Suyun idareli kullanılması gerektiğine dikkati çeken Arslan, dünyada kişi başına düşen kullanılabilir su miktarının 1700, Türkiye'de ise 1399 metreküp olduğunu, Türkiye'nin su kıtlığı çektiğini anlattı.
Arslan, "Suyu her alanda, ülkemizin de geleceğini dikkate alarak idareli şekilde kullanmamız gerekiyor. Yer altındaki ulaşılabilir su kaynaklarımız hızlı şekilde özelleştiriliyor. Özelleştirme üzerinden de ne yazık ki bir kısım uluslararası şirketler buralara el koymakta" diye konuştu.
- Yazıcıoğlu'nu anma programlarının teması "Türkiye'nin birliği" olacak
Destici de Yazıcıoğlu'nu bu yıl 25 Mart'ta "Türkiye'nin birliği" ana temasıyla düzenleyecekleri programlarla anacaklarını ifade etti ve Yazıcıoğlu'nun en büyük hayali ve idealinin Türkiye'nin birliği olduğunu belirtti.
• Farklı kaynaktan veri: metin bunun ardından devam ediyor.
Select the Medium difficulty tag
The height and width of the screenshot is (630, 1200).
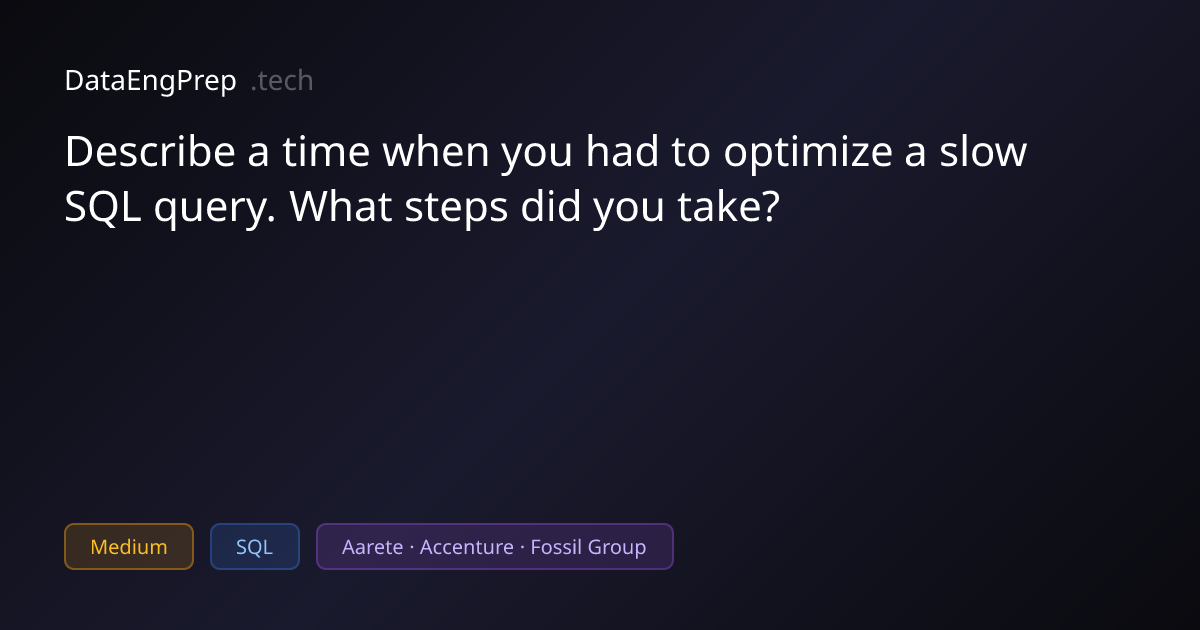pos(129,547)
Su konusunun önemli olduğunu söyleyen Destici, dönem dönem bu konuyu gündeme getirdiklerini kaydetti.
Türkiye'nin İstanbul Sözleşmesi'nden çekilmesine de değinen Destici, konunun gündeme geldiği ilk yıllarda bunun yanlış olduğunu ifade ettiklerini bildirdi.
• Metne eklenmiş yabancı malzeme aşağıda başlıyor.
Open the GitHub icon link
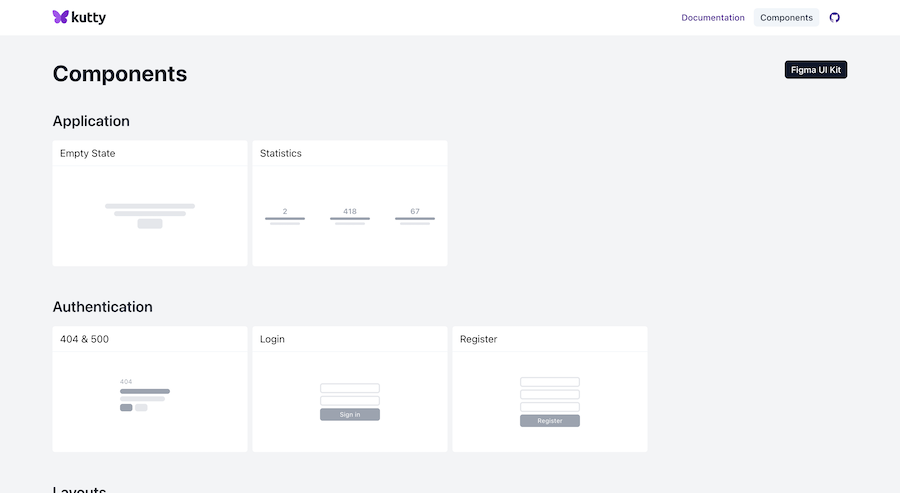pos(835,17)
Bunu ifade ederken kadına şiddeti ayırdıklarını belirten Destici, şöyle konuştu:
"Kadına şiddete hepimiz karşıyız. İstanbul Sözleşmesi'ne karşı olmak demek kadına şiddeti onaylamak anlamına gelmez. Bazı çevreler kasıtlı olarak bunu söylüyorlar. Bizi de bu konuda itham ediyorlar. Açıkça söyleyeyim ki bu büyük bir yalandır, büyük bir iftiradır, gayri ahlaki bir ithamdır ve büyük bir hayasızlıktır. Bizim İstanbul Sözleşmesi'ne karşı olmamızın nedeni sözleşmenin bizim değerlerimizi, kültürümüzü, inancımızı, ahlakımızı yok saymasıdır. Biz batı değiliz, farklı kültürümüz, farklı inancımız var. Biz cinsiyetsizliği kabul edemeyiz. Özgürlük adı altında sapkınlıklara evet diyemeyiz. Bu sapkınlıkların, LGBT gibi Müslüman Türk yurdunda neşet etmesine, devlet korumasıyla yaygınlaştırılmasına, normal bir hayat tarzıymış gibi sunulmasına göz yumamayız."
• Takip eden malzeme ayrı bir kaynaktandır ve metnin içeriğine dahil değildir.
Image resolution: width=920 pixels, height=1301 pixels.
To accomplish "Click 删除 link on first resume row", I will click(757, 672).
Destici, gazetecilerin döviz kurlarındaki hareketliliğe ilişkin sorusu üzerine de "Biz kendi ayakları üzerinde duran bir ekonomiye sahip değiliz. Maalesef Türkiye borç bulma yükümlülüğü olan bir ülke, ekonomisini döndürmek için. Halen böyle. Bu da yeterli üretim yapamadığımızdan kaynaklanıyor. Bizim böyle kırılgan ekonomimiz olduğu için de siyasi alanda attığımız adımları beğenmeyen ya da lehlerine olmadığını düşünen kesimler hemen ekonomiyi devreye sokarak Türkiye'yi buradan abluka altına almaya çalışıyorlar." değerlendirmesinde bulundu.